Rebelle-Santé : Comment avez-vous eu l’idée de ce livre ?
Nicolas Gilsoul : Depuis longtemps, j’avais envie de m’adresser aux enfants pour leur parler de cette nature que l’on côtoie en ville, avec laquelle on cohabite sans le savoir. Le plus évident a été de le faire par un conte et par l’image, une sorte de bande dessinée qui me rappelle celles de mon enfance. C’est comme ça qu’est né cet ouvrage que l’on peut découvrir à partir de 5 ans… et jusqu’à 77 ans et bien plus ! J’ai dessiné toutes les planches au crayon, puis Virginie Blancher a donné de la vie à mes dessins en les colorant à l’aquarelle, retranscrivant à la perfection la lumière bleue que j’avais vécue dans le cimetière la nuit.

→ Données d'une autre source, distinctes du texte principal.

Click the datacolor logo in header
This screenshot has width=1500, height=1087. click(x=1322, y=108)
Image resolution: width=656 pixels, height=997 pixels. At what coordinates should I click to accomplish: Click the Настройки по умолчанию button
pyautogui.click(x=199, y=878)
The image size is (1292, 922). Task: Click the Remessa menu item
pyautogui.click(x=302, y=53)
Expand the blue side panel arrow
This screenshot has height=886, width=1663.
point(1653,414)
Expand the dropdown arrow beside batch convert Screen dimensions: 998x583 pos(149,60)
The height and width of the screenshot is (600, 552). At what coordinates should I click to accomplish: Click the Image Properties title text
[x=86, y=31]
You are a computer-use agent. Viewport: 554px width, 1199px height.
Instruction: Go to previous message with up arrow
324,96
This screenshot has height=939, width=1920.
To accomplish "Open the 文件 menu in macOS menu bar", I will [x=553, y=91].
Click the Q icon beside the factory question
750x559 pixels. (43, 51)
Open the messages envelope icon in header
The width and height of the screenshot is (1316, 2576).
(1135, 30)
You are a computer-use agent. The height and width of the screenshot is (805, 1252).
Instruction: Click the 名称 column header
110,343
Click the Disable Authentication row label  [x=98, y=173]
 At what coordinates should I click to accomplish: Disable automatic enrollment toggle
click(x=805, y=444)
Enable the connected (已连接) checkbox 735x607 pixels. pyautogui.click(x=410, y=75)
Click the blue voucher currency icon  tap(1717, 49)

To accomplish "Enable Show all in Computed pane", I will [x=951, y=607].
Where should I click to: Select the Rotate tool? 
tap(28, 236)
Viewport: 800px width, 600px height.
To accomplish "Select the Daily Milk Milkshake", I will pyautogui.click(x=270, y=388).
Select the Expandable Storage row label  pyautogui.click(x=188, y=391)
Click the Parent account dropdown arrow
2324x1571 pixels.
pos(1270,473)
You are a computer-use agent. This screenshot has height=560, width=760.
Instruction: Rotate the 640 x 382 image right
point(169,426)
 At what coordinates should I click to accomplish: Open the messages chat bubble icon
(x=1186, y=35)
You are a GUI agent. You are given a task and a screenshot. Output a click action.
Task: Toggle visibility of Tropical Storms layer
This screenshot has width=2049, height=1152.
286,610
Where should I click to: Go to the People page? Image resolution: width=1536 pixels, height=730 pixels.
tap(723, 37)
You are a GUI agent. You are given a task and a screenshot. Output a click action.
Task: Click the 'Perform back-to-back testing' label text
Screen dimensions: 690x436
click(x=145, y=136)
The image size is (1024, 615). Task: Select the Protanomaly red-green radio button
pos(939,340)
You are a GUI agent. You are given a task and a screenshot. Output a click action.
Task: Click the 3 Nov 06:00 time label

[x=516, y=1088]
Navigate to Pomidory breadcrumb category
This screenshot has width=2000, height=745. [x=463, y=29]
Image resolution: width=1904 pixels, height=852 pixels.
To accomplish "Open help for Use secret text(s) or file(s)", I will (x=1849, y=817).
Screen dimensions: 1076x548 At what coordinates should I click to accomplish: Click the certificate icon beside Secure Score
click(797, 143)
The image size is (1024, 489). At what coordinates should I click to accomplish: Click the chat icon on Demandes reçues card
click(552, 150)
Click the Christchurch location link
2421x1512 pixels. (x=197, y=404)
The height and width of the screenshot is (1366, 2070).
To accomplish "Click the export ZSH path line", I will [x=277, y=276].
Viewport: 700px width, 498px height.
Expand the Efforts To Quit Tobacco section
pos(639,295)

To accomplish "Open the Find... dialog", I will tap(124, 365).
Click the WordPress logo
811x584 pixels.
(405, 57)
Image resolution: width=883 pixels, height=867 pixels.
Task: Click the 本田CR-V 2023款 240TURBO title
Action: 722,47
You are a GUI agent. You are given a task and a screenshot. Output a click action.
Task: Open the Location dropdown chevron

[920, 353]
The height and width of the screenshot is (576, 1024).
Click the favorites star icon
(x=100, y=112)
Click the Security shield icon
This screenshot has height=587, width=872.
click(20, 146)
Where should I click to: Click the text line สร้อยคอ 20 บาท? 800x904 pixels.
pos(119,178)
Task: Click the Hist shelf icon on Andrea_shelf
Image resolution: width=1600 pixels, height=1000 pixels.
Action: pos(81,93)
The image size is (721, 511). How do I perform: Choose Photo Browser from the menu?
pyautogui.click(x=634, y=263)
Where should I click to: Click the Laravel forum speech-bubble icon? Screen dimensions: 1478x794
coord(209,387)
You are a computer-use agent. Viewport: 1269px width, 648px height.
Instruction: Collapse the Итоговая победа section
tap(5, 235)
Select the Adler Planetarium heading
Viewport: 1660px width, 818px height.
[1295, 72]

Comment résumeriez-vous cette histoire ?
Cet ouvrage raconte l’aventure d’un petit garçon, Benjamin, qui décide de passer une nuit au cimetière du Père-Lachaise à Paris et qui va y rencontrer ses habitants, c’est-à-dire toute la faune qui y vit secrètement. C’est un conte initiatique et animiste qui a plusieurs niveaux de lecture ; on peut l’interpréter comme on le souhaite.
Qui est le personnage principal ?
C’est un doux mélange de mes deux fils. Il est lié au renard, comme mon premier fils, Clément, qui adorait les renards quand il était petit. Il s’appelle Benjamin, comme mon second fils qui a toujours eu une fascination pour tous les animaux, et je dis bien tous, que ce soient les crevettes, les poulpes, les chauves-souris, les papillons ou même les pangolins !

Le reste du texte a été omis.